Performance optimization in Relay isn't about memorizing APIs—it's about developing the right mental models. When you understand how data flows through Relay's architecture, performance problems become predictable and solutions become obvious. This lesson equips you with the cognitive frameworks senior engineers use to diagnose bottlenecks and architect efficient data-fetching patterns.

Core Concepts: The Foundation of Relay Performance

🎯 Mental Model #1: The Store as a Normalized Graph Database

Think of Relay's store not as a cache, but as an in-memory graph database with global object identification.

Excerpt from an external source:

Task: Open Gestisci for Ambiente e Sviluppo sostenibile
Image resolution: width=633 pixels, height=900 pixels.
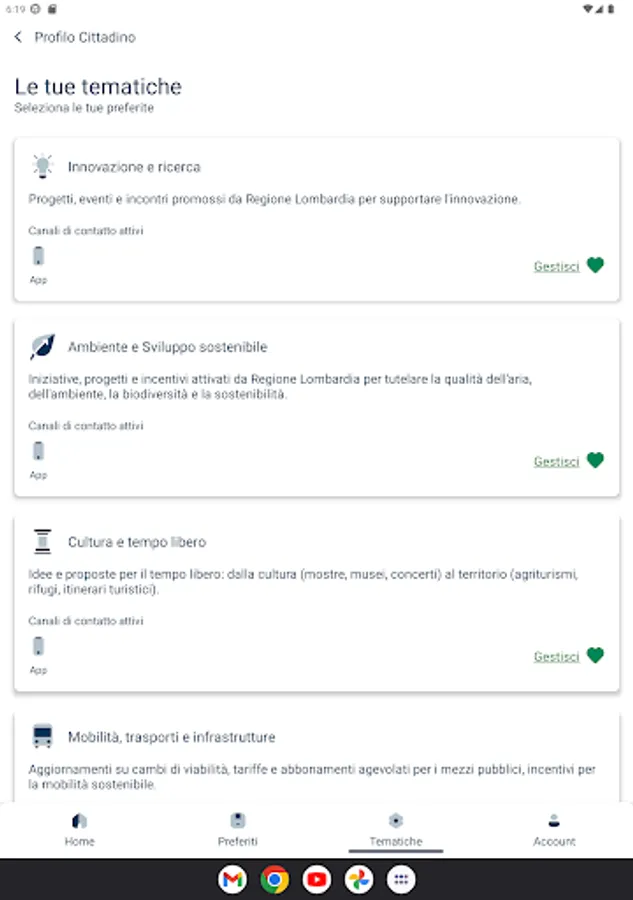Action: 556,461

Every object in your Relay store has a globally unique ID. When you fetch User:123 in one component and User:123 in another, Relay recognizes these as the same node in the graph. This normalization is the foundation of Relay's performance.

RELAY STORE STRUCTURE

┌─────────────────────────────────────────┐
│  NORMALIZED STORE (by ID)               │
├─────────────────────────────────────────┤
│                                         │
│  User:123 → { name: "Alice",           │
│               email: "alice@...",       │
│               posts: [Post:1, Post:2] } │
│                                         │
│  Post:1   → { title: "...",            │
│               author: User:123 }        │
│                                         │
│  Post:2   → { title: "...",            │
│               author: User:123 }        │
│                                         │
└─────────────────────────────────────────┘
         ↑
         │ Single source of truth
         │ Update User:123 once → reflects everywhere

💡 Key insight: When you update User:123 anywhere in your app, all components reading that user automatically see the change. You don't need to "invalidate caches" or "refresh queries"—Relay's graph normalization handles it.

Mental shortcut: "One ID, one record, everywhere consistent."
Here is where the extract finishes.